- _REQUIRED ACTION_: If a line in the listing carries the word "computer", return a copy of that line.

- _INPUT RECORDS_:
———

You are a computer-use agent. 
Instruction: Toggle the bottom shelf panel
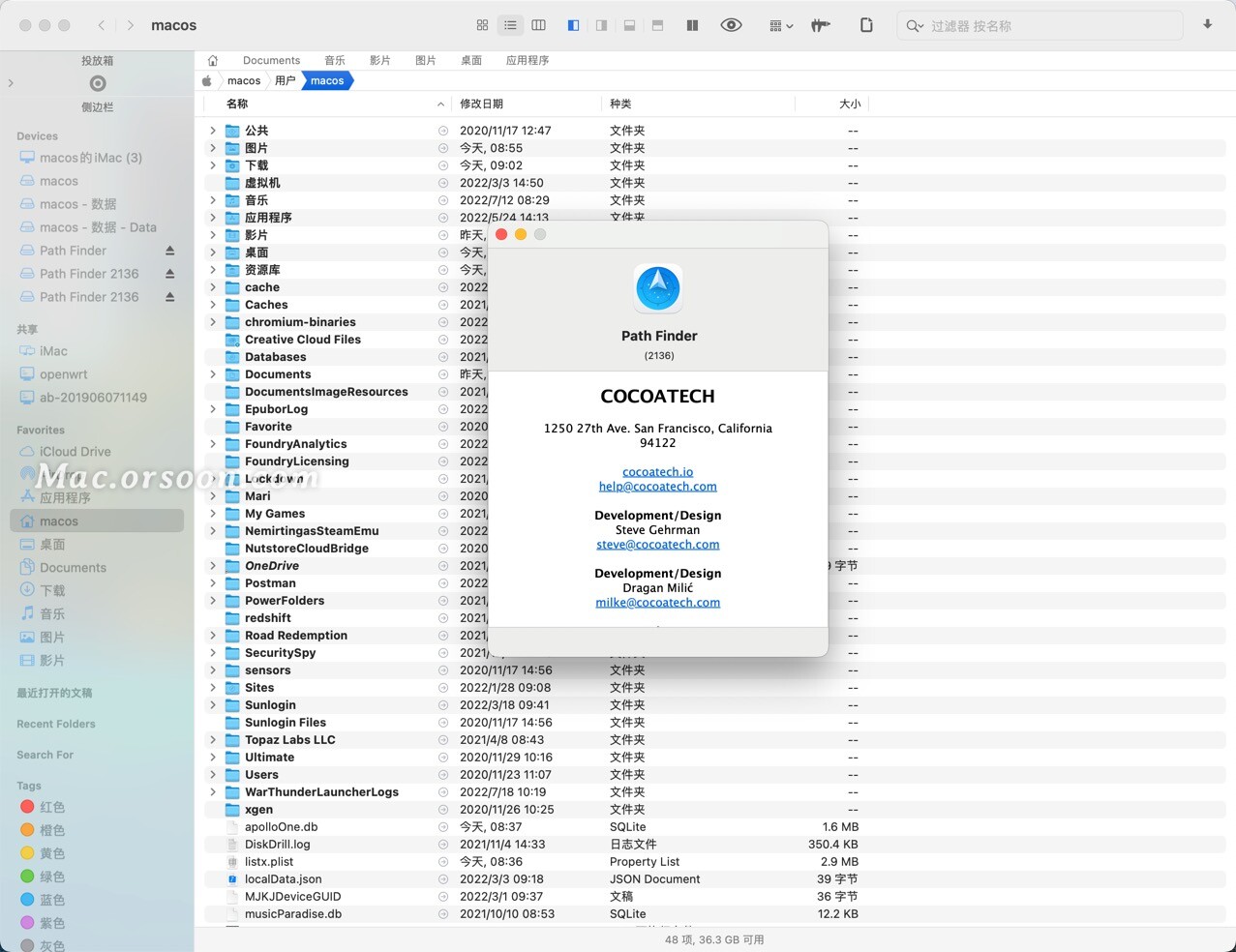pyautogui.click(x=629, y=25)
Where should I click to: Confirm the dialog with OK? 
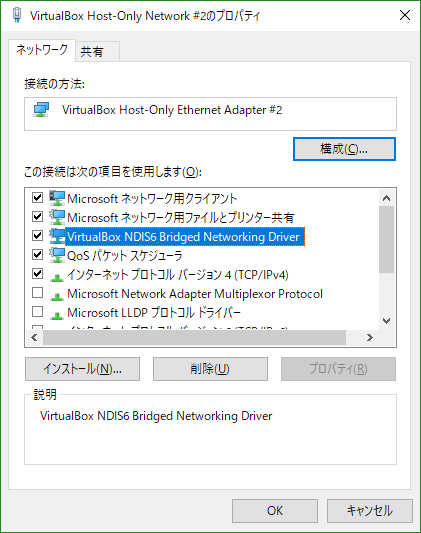tap(275, 511)
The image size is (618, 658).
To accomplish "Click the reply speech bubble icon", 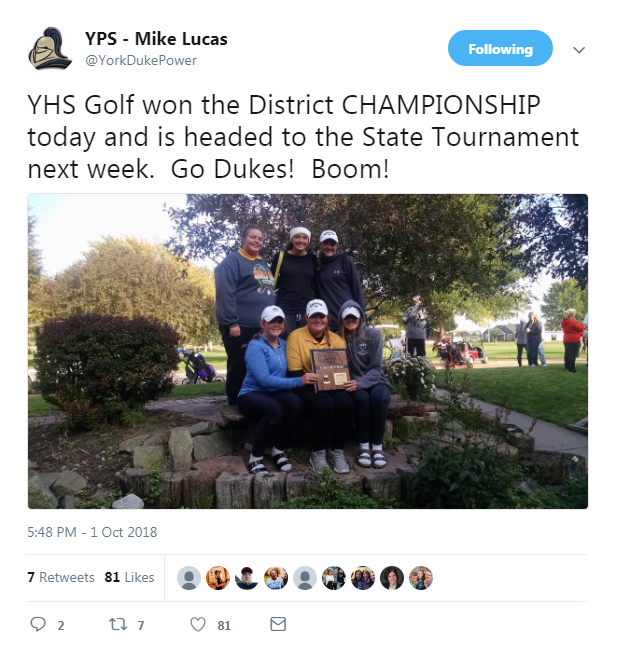I will pyautogui.click(x=38, y=624).
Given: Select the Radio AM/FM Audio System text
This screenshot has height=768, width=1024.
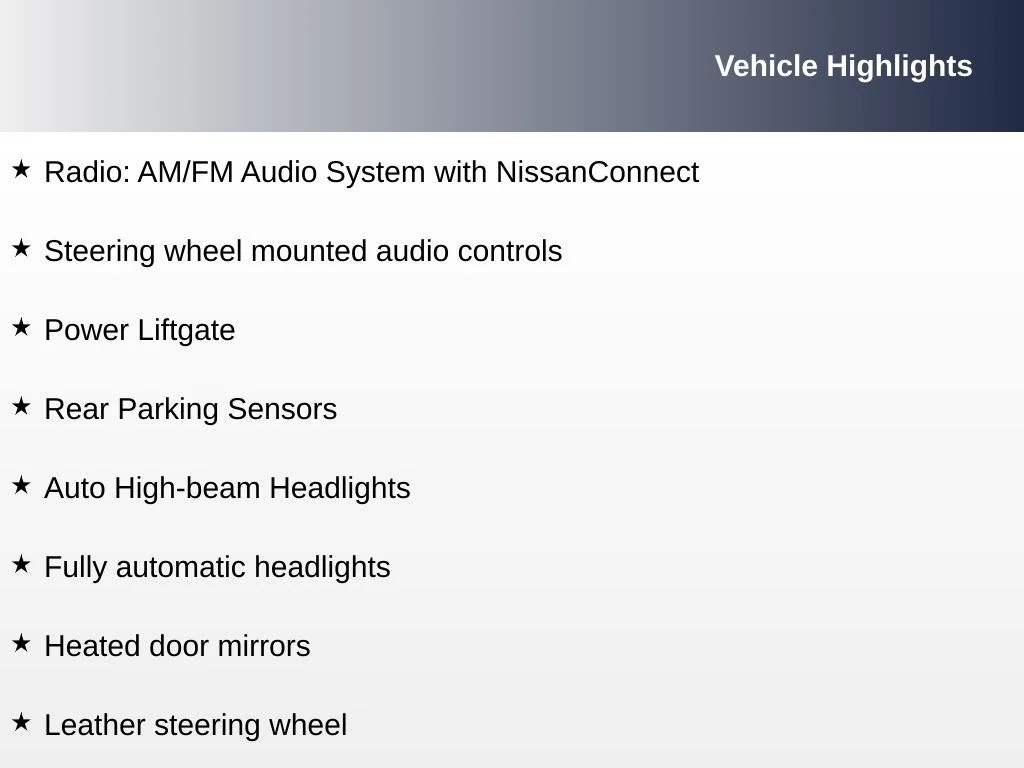Looking at the screenshot, I should (372, 173).
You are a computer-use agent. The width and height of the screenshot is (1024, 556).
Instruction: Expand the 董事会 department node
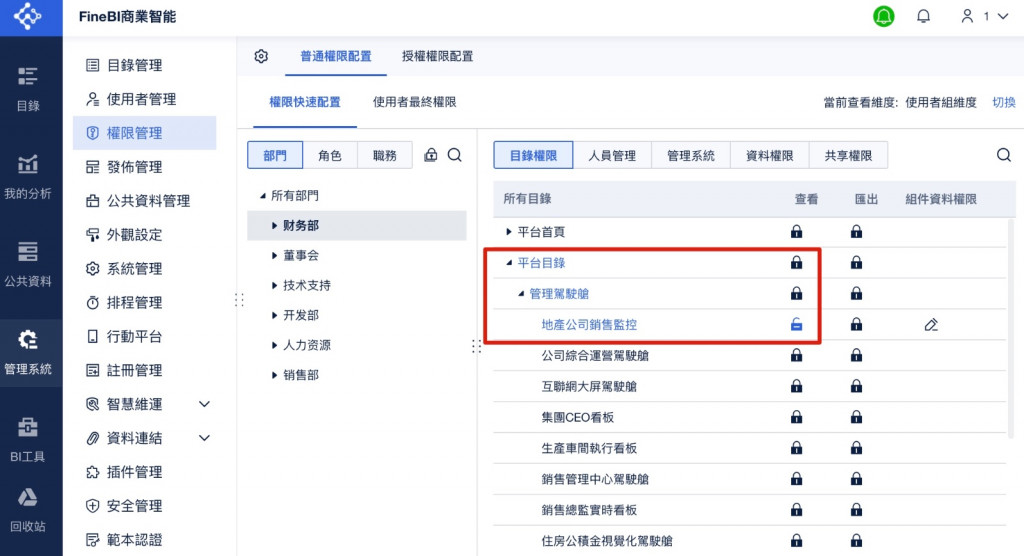[x=274, y=255]
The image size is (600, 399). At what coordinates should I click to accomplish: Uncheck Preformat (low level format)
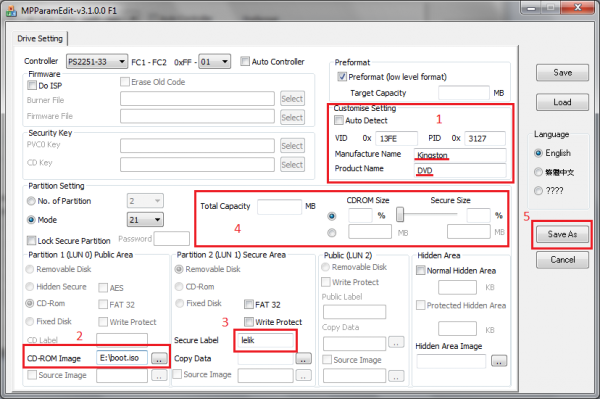tap(342, 77)
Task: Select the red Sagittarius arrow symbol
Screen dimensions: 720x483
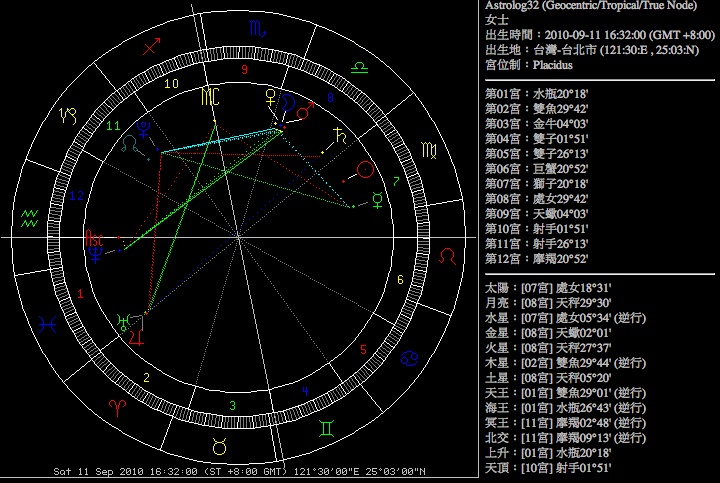Action: [152, 47]

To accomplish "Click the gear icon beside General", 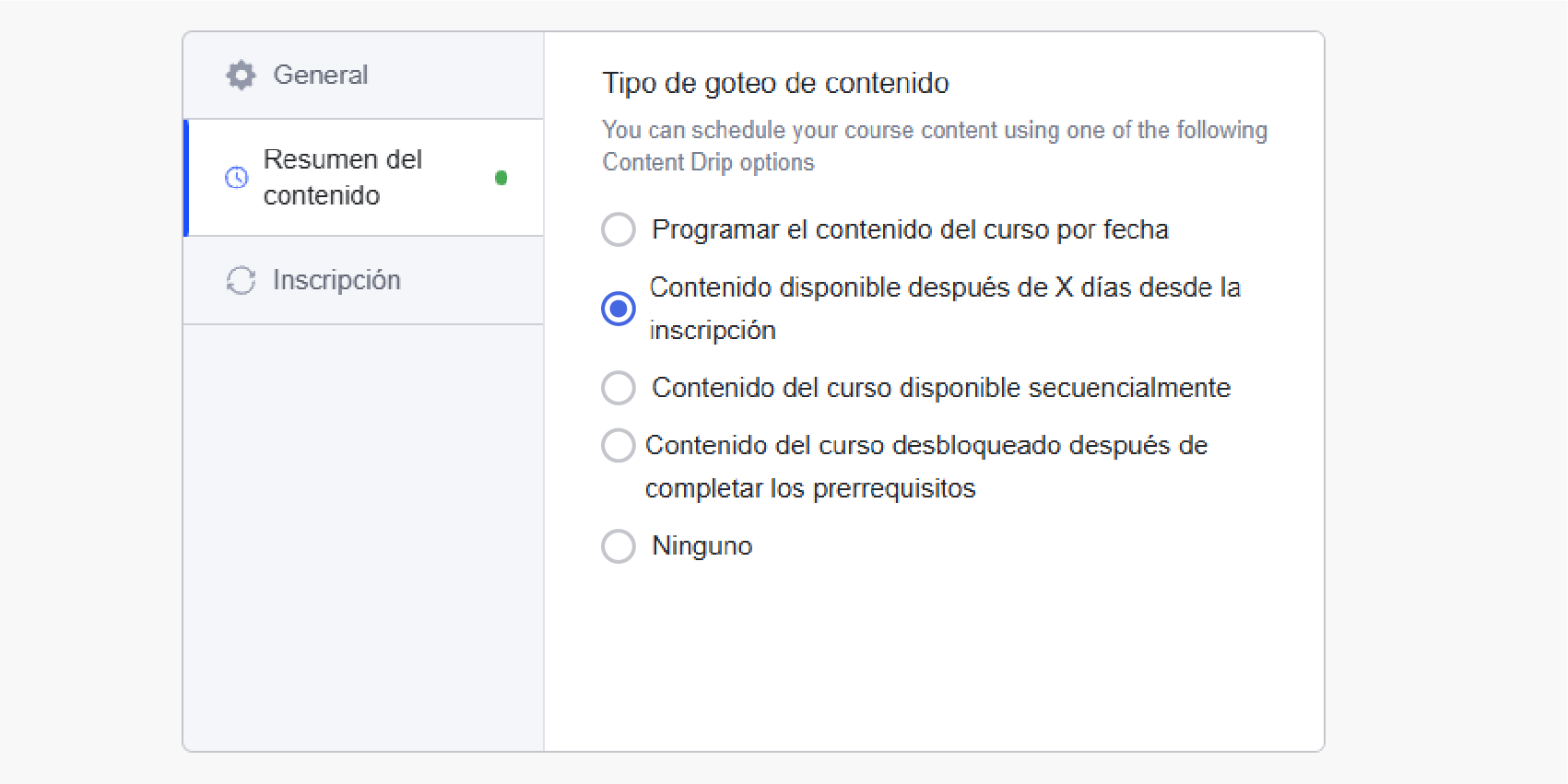I will [x=241, y=76].
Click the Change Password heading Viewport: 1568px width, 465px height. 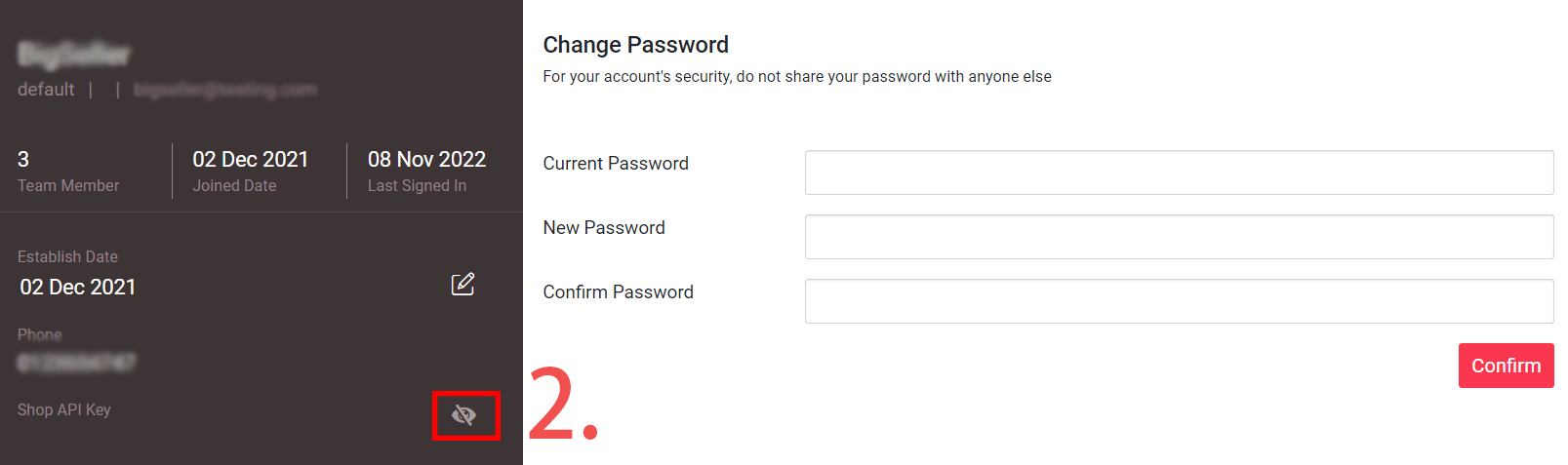click(x=636, y=45)
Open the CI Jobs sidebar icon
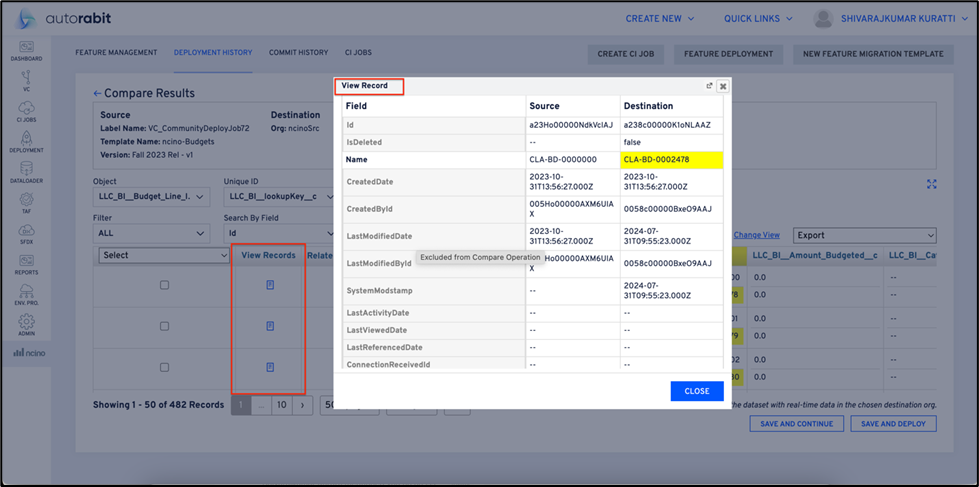Image resolution: width=979 pixels, height=487 pixels. 26,111
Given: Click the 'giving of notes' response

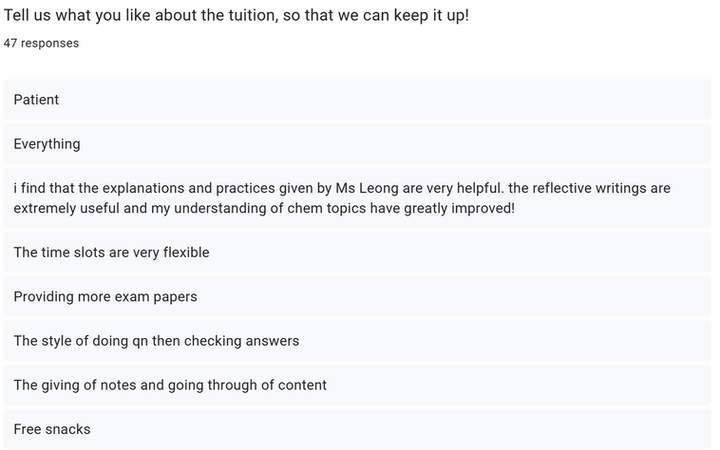Looking at the screenshot, I should coord(357,384).
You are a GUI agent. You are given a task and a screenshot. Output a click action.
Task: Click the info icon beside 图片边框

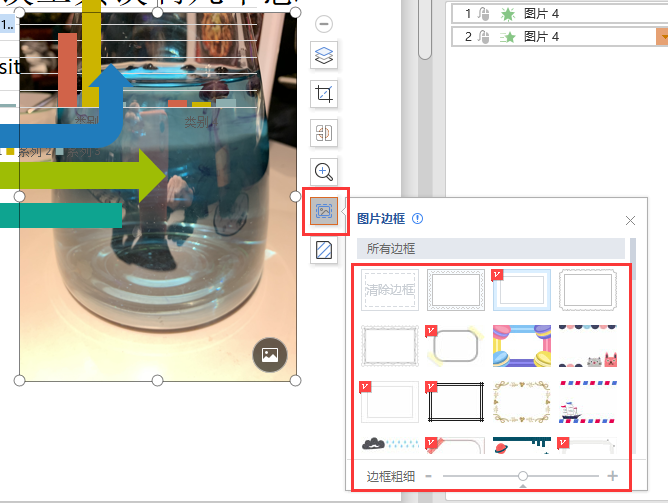[417, 219]
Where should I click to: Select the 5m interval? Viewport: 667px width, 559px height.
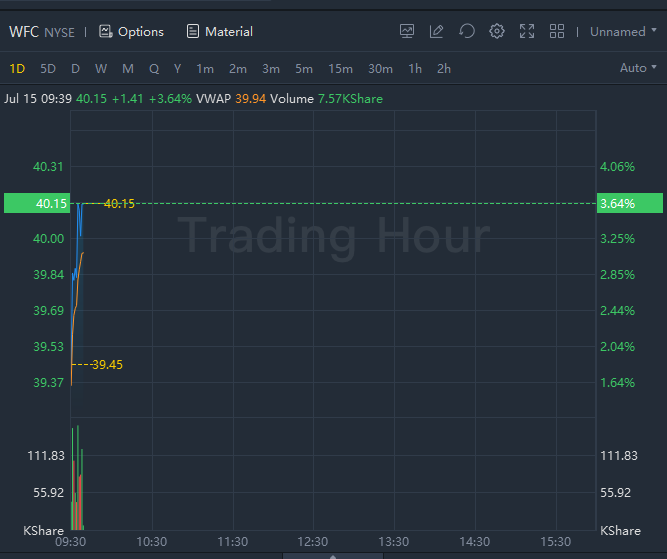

———

- _RESULT OF THIS TASK_:
You are a computer-use agent. 
You are a computer-use agent. The width and height of the screenshot is (1024, 556).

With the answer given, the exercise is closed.